Thinking of Using Castor Oil to Induce Labor? Think Again!
Castor oil is made from castor bean seeds that are pressed, leaving behind a toxic compound known as ricinic acid. Many women swear by castor oil as an effective "natural" labor induction method, but there are so many dangers that accompany this folk remedy to negate its use by moms-to-be.
Castor Oil to Induce Labor - Does it Work, Anyway?
For the past century, castor oil has been widely used by women at home to start their labor and delivery. The fallacy of its use, however, lies in the fact that it doesn't work to induce labor - unless your cervix is already ripe and ready to go anyway! So the nasty side effects of this remedy (we'll discuss later on in this article) just add to any difficulties that accompany labor in the first place. So, unfortunately, many women who "swear by" castor oil for labor induction were ready to go into labor on their own!

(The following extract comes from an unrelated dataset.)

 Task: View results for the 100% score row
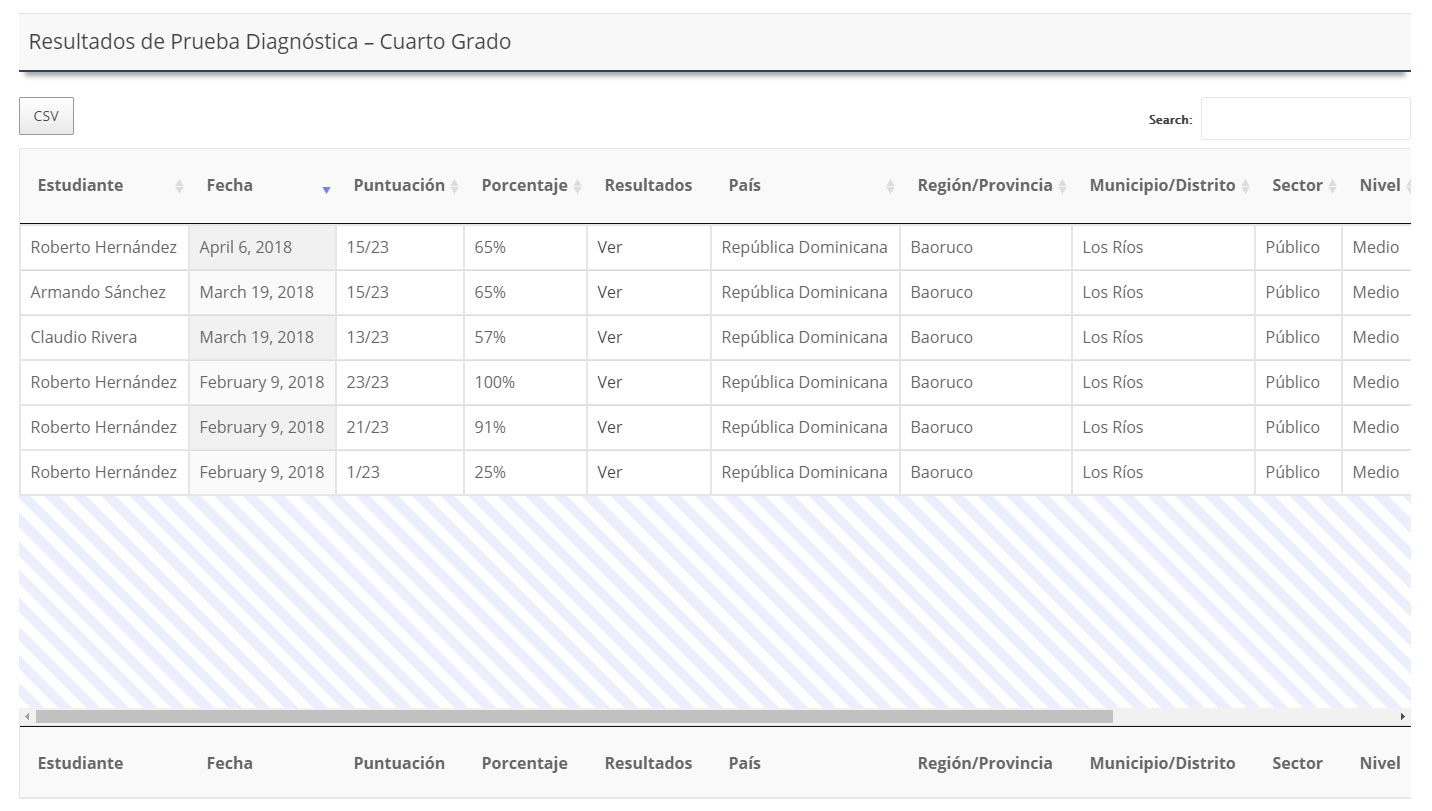pos(609,382)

Could Be More Harmful than You've Been Told
In some countries, castor oil is used to cause the abortion of the fetus from a woman's body in unwanted or unplanned pregnancies. In Mexico, women eat the seeds of the castor bean in order to cause permanent sterility. Women in India eat the seeds the day following birth in order to prevent pregnancy for the next nine months.
Perhaps the worst harm that could come from castor oil is to the unborn baby. In those births where this method has been used for labor induction, there seems to be an increase in meconium staining of the amniotic fluid - which can be dangerous for the baby. Drinking castor oil in quantities that is supposed to induce labor, it can also cause strong diarrhea and vomiting in the mother. This is turn leads to dehydration that weakens the birt, and can cause overly-fierce contractions. For these reasons, one must question why a survey of American Certified Nurse-Midwives revealed that as many as 93% of them recommends or use castor oil in labor induction.
Better Natural Way to Induce Labor - Maternity Acupressure
Maternity acupressure is a better way to induce labor at home, and has no unpleasant intestinal side effects and dangerous repercussions that are associated with castor oil inductions. Maternity acupressure relies on varying amounts of pressure and massage to specific pressure points on the mother's body in order to bring labor about. Acupressure has been used for thousands of years, not just for the induction of labor, but also for the relief of pain during labor and delivery.
Maternity acupressure works by helping to ripen the cervix and get baby into the position that he needs to be in for delivery. Mothers who use maternity acupressure during delivery also have a tendency to go through the labor and delivery cycles in a calmer manner which can also assist in a speedier and less-complicated birth. If your due date or estimated delivery date has passed, be sure to speak with your OB or midwife about using maternity acupressure to encourage your labor to start if labor induction for some reason seems necessary.